Ziel der Übung: Kannst du den Text über das Insektennest im Badezimmer nach seinem letzten Satz weiterführen?
:: Vorliegender Text ::
Der Stein entrollt dem Sisyphus.
Die Danaiden Tonne
wird nie gefüllt,
und den Erdenball
beleuchtet vergeblich die Sonne!
Fühlen Sie sich manchmal
wie Sisyphus? - Heinrich Heine –



An der dem Fenster gegenueberliegenden Wand im Badezimmer haengt ein dreidimesionales Bild, eine Collage aus Versatzstuecken, die ich 2004 aus Aegypten mitbrachte. "Nubisches Dorf" nannte ich die Arbeit damals, in Erinnerung an die Insel Elephantine im Nil, auf der Hoehe von Aswan, die seit Jahrhunderten von nubischen Familien bewohnt wird.
Am linken unteren Rand der Collage hatten zwei Insekten angefangen, an einem Nest zu bauen. Ich sage absichtlich Insekten zu dieser Mischung aus grosser Wespe und schlanker Hornisse, denn ihre tatsaechliche Bezeichnung kenne ich nicht. Gepraegt von zwei schmerzhaften und gefaehrlichen Erfahrungen im Umgang mit Wespen und Hornissen waehrend meiner Zeit in Oberbayern, - einmal hatte ich nach Stichen ein viele Minuten andauerndes, beaengstigendes Herzrasen, ein anderes Mal eine eigentlich gar nicht moegliche Mischung aus Schuettelfrost und Laehmung -, eingedenk dieser Erfahrungen wollte ich die beiden Neuen im Bad nicht dulden.
Ich nahm eine kleine Papproehre zu Hilfe - genauer: den Pappkern einer Toilettenpapierrolle - stopfte das eine Ende mit Toilettenpapier zu - stuelpte die Roehre ueber beide Insekten und ihr Nest und drueckte das andere Ende mit Daumen und Zeigefinger so zu, dass ich die beiden mitsamt dem Nest in der Papproehre gefangen hatte. In der Roehre summte es aufgeregt. Ich aber trug den Behaelter ganz unaufgeregt auf den Balkon und schuettelte die Tiere und ihre Wohnstatt hinaus in die Freiheit. Toeten wollte ich sie nicht. Ich wollte nur nicht mit ihnen zusammenleben. Schon gar nicht im Bad, in dem man sich ja hin und wieder seiner Kleider ganz entledigt.
Die Reste des kunstvoll gefertigten Nestes, das uebrigens an einem sehr festen, aber flexiblen Faden noch immer an dem Bilderrahmen hing, kratzte ich sorgfaeltig ab und reinigte die Stelle mit warmem Wasser und einem Putzmittel. Nur ein kleiner dunkler Fleck blieb uebrig.
So weit, so gut: Wenige Tage spaeter flogen beide Insekten durch das offene Fenster wieder zurueck in unser Bad und machten sich an dem Bilderrahmen zu schaffen. Genau neben der alten Stelle fingen sie an, sich ein neues Nest zu bauen. Jetzt war ich aber wirklich verbluefft! Ich war davon ausgegangen, dass ich die Wespenhornissen bzw. Hornissenwespen nie wieder sehen wuerde. Wenn doch, haette ich eher vermutet, dass die beiden, die ich um das Ergebnis ihrer muehevollen und geduldigen Arbeit gebracht hatte, an anderer Stelle, einen zweiten Nestbauversuch starten wuerden. Nein. Etwas zwang sie dazu, exakt denselben Platz fuer ihr zukuenftiges Heim und die Brutstaette ihres Nachwuchses auszusuchen. Wahlfreiheit? Freiheit des Willens? Optimierung durch Erfahrung? Versuch und Irrtum?
:::
:: Inhalt der Daten ::
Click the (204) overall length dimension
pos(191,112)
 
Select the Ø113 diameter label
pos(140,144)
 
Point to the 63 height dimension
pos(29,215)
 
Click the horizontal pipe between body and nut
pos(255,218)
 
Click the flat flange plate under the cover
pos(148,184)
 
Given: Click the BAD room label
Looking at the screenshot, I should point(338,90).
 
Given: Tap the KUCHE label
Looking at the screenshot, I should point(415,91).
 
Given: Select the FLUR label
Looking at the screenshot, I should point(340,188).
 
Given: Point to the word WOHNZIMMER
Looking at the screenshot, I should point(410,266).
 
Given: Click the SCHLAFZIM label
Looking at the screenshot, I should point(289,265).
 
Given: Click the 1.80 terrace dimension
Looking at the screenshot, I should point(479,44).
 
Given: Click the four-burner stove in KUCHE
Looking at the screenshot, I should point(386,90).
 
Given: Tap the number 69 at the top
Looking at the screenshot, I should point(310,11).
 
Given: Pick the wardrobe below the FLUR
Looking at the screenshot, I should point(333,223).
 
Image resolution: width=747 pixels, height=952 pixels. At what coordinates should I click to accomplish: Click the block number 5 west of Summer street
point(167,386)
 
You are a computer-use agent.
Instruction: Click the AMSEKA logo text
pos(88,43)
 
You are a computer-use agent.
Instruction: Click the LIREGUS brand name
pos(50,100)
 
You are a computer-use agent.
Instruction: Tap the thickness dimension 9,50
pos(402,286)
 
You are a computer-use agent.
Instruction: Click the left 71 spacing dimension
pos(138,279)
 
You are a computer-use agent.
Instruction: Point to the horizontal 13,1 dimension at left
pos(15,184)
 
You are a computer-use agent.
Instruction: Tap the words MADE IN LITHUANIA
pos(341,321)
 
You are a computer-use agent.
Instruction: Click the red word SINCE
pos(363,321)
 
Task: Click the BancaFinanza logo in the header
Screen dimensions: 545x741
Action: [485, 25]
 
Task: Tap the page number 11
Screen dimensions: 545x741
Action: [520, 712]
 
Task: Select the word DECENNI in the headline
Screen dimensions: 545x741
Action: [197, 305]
:::
Schriftliche Antwort:
Ich wusste inzwischen, wie ich das Nest samt der Insekten entfernen konnte, ohne selbst Schaden zu erleiden. Also wiederholte ich das bereits bechriebene Verfahren. Was soll ich sagen: nur einen Tag spaeter - wo sie den verbracht haben, weiss ich nicht - kamen sie zurueck in unser Badezimmer und zum Naturholzrahmen meines "Nubisches Dorfes" und starteten ihren dritten Versuch. Nur wenige Zentimeter rechts neben dem zweiten, der wiederum nur wenige Zentimeter rechts von der ersten Baustelle liegt. Ist es nachvollziehbar, dass ich an dieser Stelle den beiden Insekten nun ihren Willen liess?
Ihren Willen? Jetzt versucht man uns einzureden, dass Fruchtfliegen ueber einen freien Willen verfuegen - meine beiden bislang nicht klassifizierten Insekten wahrscheinlich ohnehin -, um davon abzuleiten, dass auch wir Menschen mit einem solchen ausgestattet seien. Auf jeden Fall kann ich nur sagen: Pfeifendeckel. Ich sah mich auf einmal in der gleichen Situation wie die beiden Rueckkehrer. Es haette sicher viele Alternativen gegeben, sich an einem anderen Ort ein einigermassen sicheres Nest zu bauen. Aber nein, genau im groesstmoeglichen Gefaehrdungsbereich begannen sie mit dem Wiederaufbau. Genau da, wo ihr Rohbau schon zweimal vernichtet worden war und sie selbst nur knapp mit dem Leben davongekamen. Auf einmal kam mir ihre Haltung vertraut vor und deshalb sympatisch. Und als ich dann beobachtete und erlebte, dass beide Insekten ausgesprochen friedfertig waren, gab ich bei und gestattete ihnen - quasi informell - unser Badezimmer mit uns zu teilen. Komang Sarining, meine Frau, benutzt seither ein Badezimmer im Ostteil des Hauses.
Ich fing an, die beiden Insekten zu beobachten und Fotos von ihnen zu machen. Wie sie vertraut und in Harmonie miteinander an ihrer Heimstatt arbeiteten: aktiv am Tag und ruhig waehrend der Nachtstunden. Ob, und wenn ja, wann sie Sex hatten, weiss ich nicht. Vielleicht gibt es da eine Adoleszenzzeit, bis ihr Nest fertiggestellt ist. Waere ja grundsaetzlich nicht unvernuenftig. Oder?
Auf jeden Fall: willkommen im Absurden, in Absurdistan, bei Sisyphus und dem daraus abgeleiteten Sisyphismus. Willkommen in der griechischen Mythologie, bei Albert Camus und dem Existenzialismus an sich und ueberhaupt.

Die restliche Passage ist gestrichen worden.